Nascent RNA sequencing has recently revealed that pre-mRNA splicing can occur shortly after the intron emerges from RNA polymerase II (Pol II). Differences in co-transcriptional splicing profiles suggest regulation by cis- and/or trans-acting factors. Here we used Single Molecule Intron Tracking (SMIT) in budding yeast to identify a cohort of regulators by machine learning. One candidate, Nab2, displayed reduced co-transcriptional splicing of some pre-mRNAs when depleted. Unexpectedly, these splicing defects were attributable to readthrough transcription, which was revealed by long read sequencing of nascent RNA; individual readthrough transcripts induced by Nab2 depletion sometimes spanned multiple genes. Thus, Nab2 regulation of splicing was indirect. Moreover, unspliced transcripts displayed downstream readthrough in both control and Nab2-depleted cells, highlighting the coupling between splicing and 3′ end formation.
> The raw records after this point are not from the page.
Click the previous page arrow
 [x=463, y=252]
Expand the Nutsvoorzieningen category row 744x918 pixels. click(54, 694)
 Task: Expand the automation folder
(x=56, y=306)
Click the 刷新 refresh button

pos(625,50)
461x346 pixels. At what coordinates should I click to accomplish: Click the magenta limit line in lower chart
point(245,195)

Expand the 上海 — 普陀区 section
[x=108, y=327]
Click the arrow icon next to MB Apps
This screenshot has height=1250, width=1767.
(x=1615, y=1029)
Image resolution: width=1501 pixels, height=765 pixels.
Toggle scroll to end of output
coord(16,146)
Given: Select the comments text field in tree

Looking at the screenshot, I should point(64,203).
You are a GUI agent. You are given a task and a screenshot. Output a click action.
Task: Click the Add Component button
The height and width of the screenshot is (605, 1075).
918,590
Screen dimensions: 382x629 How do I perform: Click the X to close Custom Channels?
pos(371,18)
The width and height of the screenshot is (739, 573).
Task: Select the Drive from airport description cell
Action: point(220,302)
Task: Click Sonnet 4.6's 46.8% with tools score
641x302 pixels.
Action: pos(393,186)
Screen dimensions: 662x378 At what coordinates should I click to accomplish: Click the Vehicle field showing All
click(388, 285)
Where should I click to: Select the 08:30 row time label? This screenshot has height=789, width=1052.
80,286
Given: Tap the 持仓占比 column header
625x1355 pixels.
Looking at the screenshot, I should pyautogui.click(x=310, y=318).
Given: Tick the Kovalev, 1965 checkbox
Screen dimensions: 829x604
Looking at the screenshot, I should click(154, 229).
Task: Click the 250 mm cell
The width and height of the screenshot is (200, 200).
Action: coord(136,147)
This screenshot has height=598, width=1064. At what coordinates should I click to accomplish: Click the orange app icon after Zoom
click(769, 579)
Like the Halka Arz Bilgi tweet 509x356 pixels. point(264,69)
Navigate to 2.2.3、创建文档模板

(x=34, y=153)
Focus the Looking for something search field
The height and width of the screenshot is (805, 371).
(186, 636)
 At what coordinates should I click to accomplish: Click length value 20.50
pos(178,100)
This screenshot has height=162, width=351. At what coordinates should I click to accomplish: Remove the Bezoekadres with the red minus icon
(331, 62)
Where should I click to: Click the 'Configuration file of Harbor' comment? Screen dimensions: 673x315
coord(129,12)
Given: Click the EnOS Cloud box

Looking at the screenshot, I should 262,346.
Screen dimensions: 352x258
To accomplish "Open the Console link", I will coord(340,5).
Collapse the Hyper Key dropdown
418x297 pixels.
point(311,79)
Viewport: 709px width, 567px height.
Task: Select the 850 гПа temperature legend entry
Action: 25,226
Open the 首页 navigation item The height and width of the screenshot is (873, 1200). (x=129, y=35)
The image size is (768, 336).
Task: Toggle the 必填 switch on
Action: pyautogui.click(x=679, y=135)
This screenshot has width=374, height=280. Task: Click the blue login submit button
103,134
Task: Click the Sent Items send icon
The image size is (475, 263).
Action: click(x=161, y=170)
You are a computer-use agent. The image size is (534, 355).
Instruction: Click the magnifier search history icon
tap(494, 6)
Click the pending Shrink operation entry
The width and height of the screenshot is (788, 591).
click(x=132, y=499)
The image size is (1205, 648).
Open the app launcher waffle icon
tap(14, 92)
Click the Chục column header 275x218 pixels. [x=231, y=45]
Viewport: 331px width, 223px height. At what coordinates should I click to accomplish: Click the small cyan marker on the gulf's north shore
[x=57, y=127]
We conclude that Nab2 is required for proper 3′ end processing, which ensures both transcription termination as well as proper splicing of downstream genes. Single Molecule Intron Tracking (SMIT) was performed for 2 replicates each of 6 different yeast deletion strains as well as the wild type control. Additional SMIT libraries were prepared for Anchor-Away strains (Nab2-AA and Control-AA). Finally, long read sequencing libraries were prepared from nascent RNA extracted from the Nab2-AA and Control-AA samples in duplicate. Please note that the 'Nab2AA_ControlAA_fast5.tar.gz' (linked to the Long read Nab2-AA rep1 sample records) contains raw data for all four "Long read" samples. As the algorithm for converting and demultiplexing the fast5 into fastq files is proprietary software and not all users will have access to the exact form/version used, both fastq and fast5 data were made available as SRA and GEO records, respectively.